On a Broad Reach

Mar 25, 2020

It was my privilege to be invited for a jolly sailing jaunt on The Norfolk Broads, UK.

Up and away from the house by 07:30 and I’m on the water before mid-morning. Stopping en route at a Little Chef for a light Full English – a contradiction in terms, surely, if ever there was, was a must!

The October day wascloudy, and temperature around 13 deg C, although the threat of showers held off. The boat, ‘Kittiwake’, a comfortable, close-ish to nature Pegasus 700…..a winged horse! My companions – Rob (skipper/capitano), Richard (also very skipperish) and Cathy (birthday girl).

We headed out from The Weirs (bottom right of the aerial view) beating our way by saw-tooth tacking, like a dance. Two steps forward, one step back with an occasional unplanned jibe thrown in for good measure (now, if anyone has seen me dance, you’ll be building quite a picture). We travelled along the rivers to Horning, some 8km distant.  The wind was variable and sometimes limp, being masked by the trees that lined the river banks. On occasions, we shamelessly fired-up up the Mercury outboard. Well, we did want to get to our planned stop for lunch at Horning! (top left of the aerial view).

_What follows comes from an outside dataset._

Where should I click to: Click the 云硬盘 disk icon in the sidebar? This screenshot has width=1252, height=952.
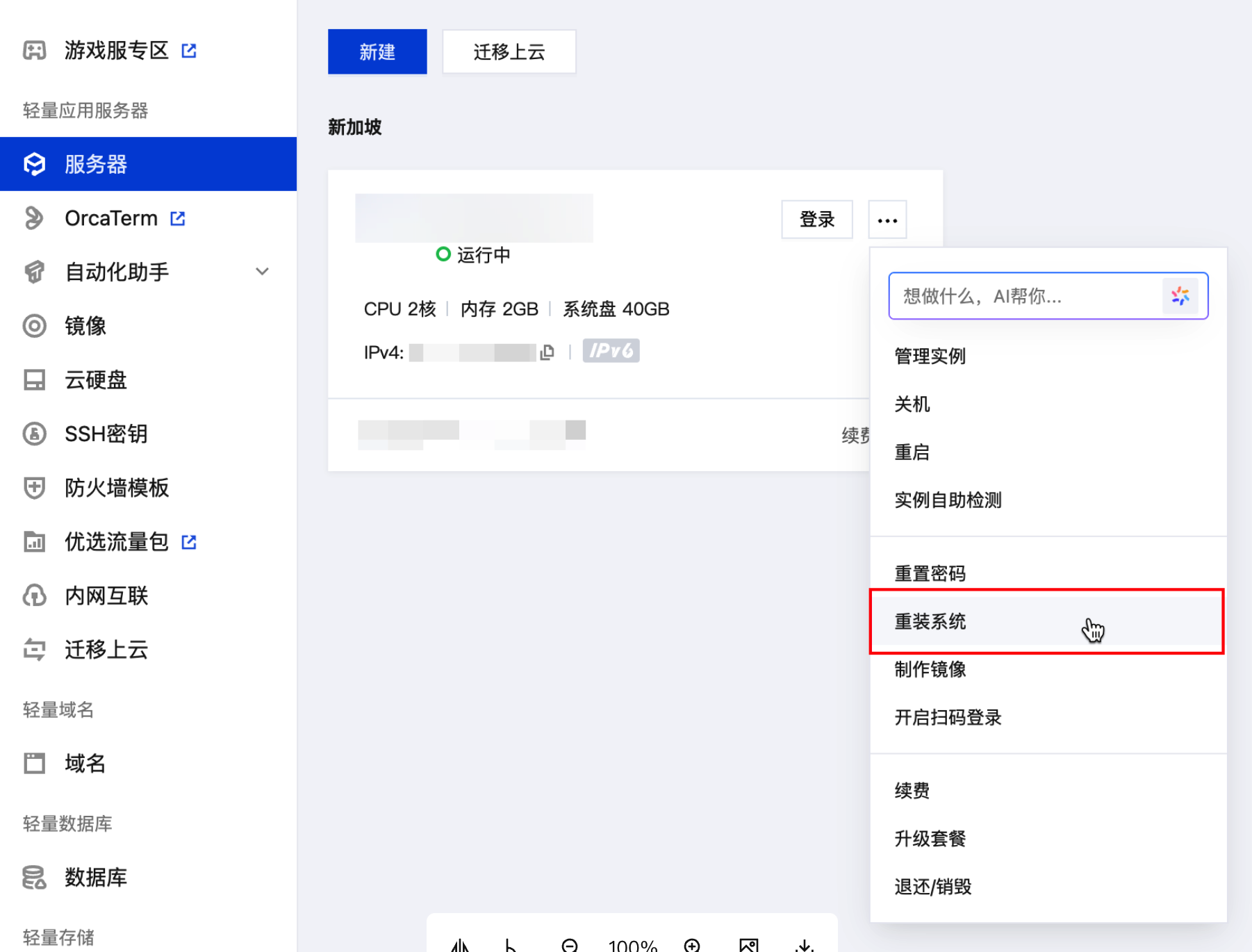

I’ve walked beside this route on a previous occasion and, as I went, wanted to be on the water – and today, here I am! I’m enjoying the pleasure of the new perspectives it offers. If I still smoked I would by now be filling my antique meerschaum pipe with aromatic Dutch tobacco and be deep in thought, inspired by the wild expanses of these Norfolk Broads.

The Broads is as unique an area as any in beautiful, natural Britain, and can be bathed in warming sunshine or battered by fierce winds howling across the North Sea, straight from the Urals.

Being here and catching sight of St Benet’s Abbey, located on the River Bure and founded back in the ninth century, reminded me of my late dear friend, artist David Poole of Norwich (1936-1995). No better person comes to my mind than him for capturing the life and emotions of this region through his paintings, skecthes and writings. I also remember being at the wedding of his daughter, Susie, also a writer and illustrator, which took place in a wonderful, romantic, Broadland, country setting not too far away from here.

 In 2010 I spent much of my working time at Ipswich NHS Trust. As I was being shown around the hospital site by their most interesting, knowledgeable and affable Facilities Manager, I started to notice a number of paintings and drawings adorning the corridors. The style of these paintings were familiar and instantly recognisable. 

“They’re by David Poole” the FM confirmed “one of the hospital’s past resident artists. People love his work. Such a lovely man, but now, sadly, dead.”

“I know,” I said “David stayed with my wife and me several years ago, when he was writing his book Cambridge Seven Hundred.”

“Come this way,” the FM continued “I’ll show you two of my favourite drawings; two beautiful, little girls. They’re located just outside one of the wards down here.”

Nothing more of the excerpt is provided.